Documentation ¶
Overview ¶
Package ftdc ...
To build intuition for the file format, let's start with a simple example input being serialized with a simple format. Let's say we have two data points (two "datum"):
Datum1 = {time: 123, motor: {powerPct: 0.2, pos: 5000}, gps: {lat: 40.7128, long: -74.0060}} Datum2 = {time: 124, motor: {powerPct: 0.2, pos: 5001}, gps: {lat: 40.7128, long: -74.0061}}
We can serialize those two data points as pure json into a file. One after the other:
{"time", 123, "motor": {"powerPct": 0.2, "pos": 5000}, gps: {"lat": 40.7128, "long": -74.0060}}\n {"time", 124, "motor": {"powerPct": 0.2, "pos": 5001}, gps: {"lat": 40.7128, "long": -74.0061}}
While json can be a bit wasteful in its own right, there are two properties of the data we want to collect that allow us greatly compress data:
- The metrics we're recording (e.g: `motor.powerPct`, `gps.lat`, ...) are often exactly the same between the readings.

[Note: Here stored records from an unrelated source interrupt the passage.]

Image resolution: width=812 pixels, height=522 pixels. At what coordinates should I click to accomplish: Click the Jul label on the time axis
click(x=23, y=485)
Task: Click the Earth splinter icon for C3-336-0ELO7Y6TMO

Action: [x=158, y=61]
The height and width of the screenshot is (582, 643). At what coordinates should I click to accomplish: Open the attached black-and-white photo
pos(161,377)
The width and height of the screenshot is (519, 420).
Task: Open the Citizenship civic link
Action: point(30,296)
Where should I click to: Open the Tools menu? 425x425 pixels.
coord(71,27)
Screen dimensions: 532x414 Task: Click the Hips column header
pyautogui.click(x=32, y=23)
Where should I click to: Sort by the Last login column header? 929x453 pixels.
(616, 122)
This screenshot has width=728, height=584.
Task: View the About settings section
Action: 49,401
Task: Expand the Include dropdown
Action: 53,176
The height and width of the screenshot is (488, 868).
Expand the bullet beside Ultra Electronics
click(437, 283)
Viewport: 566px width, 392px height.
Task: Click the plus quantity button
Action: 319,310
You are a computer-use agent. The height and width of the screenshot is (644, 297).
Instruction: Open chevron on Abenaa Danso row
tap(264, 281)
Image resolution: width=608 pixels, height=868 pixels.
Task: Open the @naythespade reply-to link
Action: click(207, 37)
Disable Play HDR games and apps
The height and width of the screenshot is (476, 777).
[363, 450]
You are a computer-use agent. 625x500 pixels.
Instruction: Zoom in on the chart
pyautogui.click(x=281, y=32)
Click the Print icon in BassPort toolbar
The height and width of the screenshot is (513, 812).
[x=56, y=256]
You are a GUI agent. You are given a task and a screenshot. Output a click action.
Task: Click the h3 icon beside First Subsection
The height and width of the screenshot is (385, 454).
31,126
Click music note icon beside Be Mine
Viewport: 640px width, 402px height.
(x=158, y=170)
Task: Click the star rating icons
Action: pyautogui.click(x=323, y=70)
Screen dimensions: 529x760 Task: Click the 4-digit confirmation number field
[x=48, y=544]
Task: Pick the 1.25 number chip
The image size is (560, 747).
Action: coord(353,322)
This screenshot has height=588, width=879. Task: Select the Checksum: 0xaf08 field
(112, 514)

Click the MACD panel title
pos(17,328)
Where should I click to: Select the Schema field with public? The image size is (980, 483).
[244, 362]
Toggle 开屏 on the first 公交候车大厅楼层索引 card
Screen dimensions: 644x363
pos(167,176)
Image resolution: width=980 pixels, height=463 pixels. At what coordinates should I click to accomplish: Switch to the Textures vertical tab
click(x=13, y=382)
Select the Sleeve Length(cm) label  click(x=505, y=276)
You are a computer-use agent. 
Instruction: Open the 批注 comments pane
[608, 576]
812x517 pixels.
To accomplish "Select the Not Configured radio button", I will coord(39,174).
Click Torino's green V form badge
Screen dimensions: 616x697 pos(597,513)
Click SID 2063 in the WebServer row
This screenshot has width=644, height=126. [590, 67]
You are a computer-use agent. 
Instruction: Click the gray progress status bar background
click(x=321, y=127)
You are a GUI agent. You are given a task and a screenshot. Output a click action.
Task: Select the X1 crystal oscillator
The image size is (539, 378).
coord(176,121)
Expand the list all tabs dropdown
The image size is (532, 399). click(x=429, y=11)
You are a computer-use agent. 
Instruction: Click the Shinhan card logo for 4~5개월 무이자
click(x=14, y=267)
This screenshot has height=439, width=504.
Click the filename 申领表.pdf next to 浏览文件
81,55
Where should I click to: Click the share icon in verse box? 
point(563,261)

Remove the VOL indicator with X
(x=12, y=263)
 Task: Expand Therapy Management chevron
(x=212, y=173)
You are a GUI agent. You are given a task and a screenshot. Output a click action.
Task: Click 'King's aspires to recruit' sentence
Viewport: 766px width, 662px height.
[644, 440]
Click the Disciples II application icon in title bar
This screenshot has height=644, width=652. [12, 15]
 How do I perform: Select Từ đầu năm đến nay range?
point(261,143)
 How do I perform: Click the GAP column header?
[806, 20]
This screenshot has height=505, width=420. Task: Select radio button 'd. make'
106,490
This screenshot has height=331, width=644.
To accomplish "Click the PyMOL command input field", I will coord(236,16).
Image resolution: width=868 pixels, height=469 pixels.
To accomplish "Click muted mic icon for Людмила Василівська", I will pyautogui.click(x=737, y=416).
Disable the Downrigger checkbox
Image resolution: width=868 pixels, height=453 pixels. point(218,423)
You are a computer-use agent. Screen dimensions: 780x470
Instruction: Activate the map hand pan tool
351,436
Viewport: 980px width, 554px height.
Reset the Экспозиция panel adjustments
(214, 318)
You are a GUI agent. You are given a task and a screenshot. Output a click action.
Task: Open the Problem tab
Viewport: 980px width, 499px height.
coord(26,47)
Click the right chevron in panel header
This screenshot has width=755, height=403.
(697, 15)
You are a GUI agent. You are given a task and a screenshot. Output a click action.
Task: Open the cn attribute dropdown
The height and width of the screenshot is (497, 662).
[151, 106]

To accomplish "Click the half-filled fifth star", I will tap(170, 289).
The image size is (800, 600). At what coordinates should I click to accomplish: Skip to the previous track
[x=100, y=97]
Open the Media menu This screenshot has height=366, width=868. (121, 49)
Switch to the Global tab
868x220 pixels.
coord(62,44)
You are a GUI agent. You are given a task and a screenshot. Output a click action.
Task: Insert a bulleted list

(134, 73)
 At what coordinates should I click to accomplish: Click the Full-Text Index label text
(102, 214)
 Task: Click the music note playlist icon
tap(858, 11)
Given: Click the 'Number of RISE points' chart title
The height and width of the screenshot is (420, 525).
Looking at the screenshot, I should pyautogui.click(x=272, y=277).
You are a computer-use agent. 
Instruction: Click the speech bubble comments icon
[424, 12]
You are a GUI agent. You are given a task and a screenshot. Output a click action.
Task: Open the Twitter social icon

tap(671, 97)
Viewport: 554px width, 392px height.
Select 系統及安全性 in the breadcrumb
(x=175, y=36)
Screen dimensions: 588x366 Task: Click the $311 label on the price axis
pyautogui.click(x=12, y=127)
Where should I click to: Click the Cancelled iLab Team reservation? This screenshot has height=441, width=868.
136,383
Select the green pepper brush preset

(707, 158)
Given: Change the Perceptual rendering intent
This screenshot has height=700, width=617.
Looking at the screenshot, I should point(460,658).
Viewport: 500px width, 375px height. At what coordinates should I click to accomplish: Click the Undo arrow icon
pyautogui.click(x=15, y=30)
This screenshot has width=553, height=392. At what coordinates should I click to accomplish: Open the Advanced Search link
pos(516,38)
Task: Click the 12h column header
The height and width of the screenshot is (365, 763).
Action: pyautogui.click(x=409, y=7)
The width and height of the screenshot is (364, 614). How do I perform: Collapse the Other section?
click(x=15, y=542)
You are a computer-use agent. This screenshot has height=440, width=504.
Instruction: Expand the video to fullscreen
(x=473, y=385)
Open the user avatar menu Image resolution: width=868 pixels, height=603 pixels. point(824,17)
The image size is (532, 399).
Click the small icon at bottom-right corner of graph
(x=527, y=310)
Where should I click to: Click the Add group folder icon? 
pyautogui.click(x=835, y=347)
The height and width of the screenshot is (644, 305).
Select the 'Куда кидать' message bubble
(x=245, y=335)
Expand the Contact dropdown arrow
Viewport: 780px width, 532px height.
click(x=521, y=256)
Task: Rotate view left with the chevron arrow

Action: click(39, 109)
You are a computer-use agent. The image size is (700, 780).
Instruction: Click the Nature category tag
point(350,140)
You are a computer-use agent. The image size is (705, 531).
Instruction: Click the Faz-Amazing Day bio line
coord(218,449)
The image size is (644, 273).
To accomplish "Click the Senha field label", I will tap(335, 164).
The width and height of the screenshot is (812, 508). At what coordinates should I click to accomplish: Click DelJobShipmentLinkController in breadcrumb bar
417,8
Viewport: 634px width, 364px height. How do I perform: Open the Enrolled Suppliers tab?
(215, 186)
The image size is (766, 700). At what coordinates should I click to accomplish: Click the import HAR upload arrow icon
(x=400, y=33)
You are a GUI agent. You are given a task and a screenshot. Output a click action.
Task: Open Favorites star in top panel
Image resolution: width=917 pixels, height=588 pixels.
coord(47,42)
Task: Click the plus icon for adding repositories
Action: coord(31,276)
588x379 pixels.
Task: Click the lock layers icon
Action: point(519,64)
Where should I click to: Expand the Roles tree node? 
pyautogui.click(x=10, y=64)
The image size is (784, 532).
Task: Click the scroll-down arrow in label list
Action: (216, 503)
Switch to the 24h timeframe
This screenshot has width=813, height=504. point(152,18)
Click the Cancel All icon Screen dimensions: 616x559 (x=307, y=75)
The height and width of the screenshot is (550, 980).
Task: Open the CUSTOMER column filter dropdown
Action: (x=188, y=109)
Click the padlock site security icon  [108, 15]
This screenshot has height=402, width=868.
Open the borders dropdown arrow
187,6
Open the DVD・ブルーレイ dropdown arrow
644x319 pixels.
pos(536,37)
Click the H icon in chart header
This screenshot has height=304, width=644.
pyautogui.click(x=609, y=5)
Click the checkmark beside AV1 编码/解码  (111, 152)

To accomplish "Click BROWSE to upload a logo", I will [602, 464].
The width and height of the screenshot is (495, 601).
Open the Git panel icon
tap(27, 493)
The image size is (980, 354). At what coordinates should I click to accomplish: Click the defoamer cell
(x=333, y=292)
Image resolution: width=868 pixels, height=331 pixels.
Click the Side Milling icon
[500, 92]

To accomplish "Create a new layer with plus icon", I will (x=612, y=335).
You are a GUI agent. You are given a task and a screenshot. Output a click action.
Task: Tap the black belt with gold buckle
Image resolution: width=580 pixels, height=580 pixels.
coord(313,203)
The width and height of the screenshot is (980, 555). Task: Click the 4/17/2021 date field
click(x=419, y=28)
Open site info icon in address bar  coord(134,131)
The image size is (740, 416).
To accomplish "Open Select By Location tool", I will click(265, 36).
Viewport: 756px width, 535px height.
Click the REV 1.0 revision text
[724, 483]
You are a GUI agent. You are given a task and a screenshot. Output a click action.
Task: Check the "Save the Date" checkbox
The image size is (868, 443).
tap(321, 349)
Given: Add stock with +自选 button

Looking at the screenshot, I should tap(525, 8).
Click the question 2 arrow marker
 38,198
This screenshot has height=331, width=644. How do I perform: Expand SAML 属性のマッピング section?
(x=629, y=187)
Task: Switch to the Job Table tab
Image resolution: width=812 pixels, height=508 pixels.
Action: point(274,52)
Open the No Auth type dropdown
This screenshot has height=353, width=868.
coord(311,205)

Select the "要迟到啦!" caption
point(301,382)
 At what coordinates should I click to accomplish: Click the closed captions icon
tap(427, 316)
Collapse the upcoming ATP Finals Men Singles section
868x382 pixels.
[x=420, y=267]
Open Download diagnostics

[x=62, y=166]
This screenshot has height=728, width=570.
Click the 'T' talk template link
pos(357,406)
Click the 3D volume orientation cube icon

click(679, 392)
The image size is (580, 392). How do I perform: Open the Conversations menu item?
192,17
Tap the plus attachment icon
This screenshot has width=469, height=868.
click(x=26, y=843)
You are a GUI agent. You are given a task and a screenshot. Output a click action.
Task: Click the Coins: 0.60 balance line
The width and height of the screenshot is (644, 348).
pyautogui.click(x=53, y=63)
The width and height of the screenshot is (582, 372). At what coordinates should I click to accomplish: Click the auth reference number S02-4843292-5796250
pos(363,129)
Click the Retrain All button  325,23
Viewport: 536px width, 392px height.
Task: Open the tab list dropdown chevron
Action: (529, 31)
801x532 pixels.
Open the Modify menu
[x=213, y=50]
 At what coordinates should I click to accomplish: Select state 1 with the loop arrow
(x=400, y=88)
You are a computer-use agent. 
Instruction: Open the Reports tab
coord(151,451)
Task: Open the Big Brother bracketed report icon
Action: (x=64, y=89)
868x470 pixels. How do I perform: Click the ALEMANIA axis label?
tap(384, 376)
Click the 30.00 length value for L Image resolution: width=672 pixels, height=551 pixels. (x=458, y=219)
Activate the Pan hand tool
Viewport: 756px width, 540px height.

- Many of the values we're recording (e.g: the `0.2`) do not change between readings.
Thus, the two tricks employed are to: - Only write metric names when things change. - Minimize how much space is used to write out a value that hasn't changed.
Using a pseudo EBNF notation, an FTDC file is: FTDC = ftdc_doc*
ftdc_doc = schema | metric
schema =
schema_identifier : 0x01 (a full byte of value 1) schema : <array of strings serialized as JSON, including a trailing \n(0xa)>
metric_reading =
metric_identifier : 0b0 (a single bit of value 0) diff_bit : bit* + byte alignment padding time: int64 <Golang: `time.Now().Unix()`. Nanoseconds since the 1970 epoch.> values : float32*
Because a metric reading is not meaningful without a schema, a file will always start with a schema document. The first byte of a schema document is 0x01 followed by a JSON list of strings and a UNIX newline (0x0a). The JSON strings are "flattened" using a dot to concatenate the map key with the metric name. E.g:
0000 0001 ["motor.powerPct", "motor.pos", "gps.lat", "gps.long"]\n 7 0
Following a schema document will be 0 or more metric documents. A metric reading has one diff bit per reading (i.e: the "size" of the schema). In our example, that's four bits. A diff bit is set to `0` if the new reading for a given metric is same as the immediately prior reading. A diff bit is set to `1` if the readings differ. Each reading that differs will have one 32-bit float value written as part of this metric reading document. A metric can contain numeric values that are not 32-bit floats. This format is lossy. We don't expect to need the fully ~7 (`math.log10(2**23)`) significant figures of precision a float32 provides.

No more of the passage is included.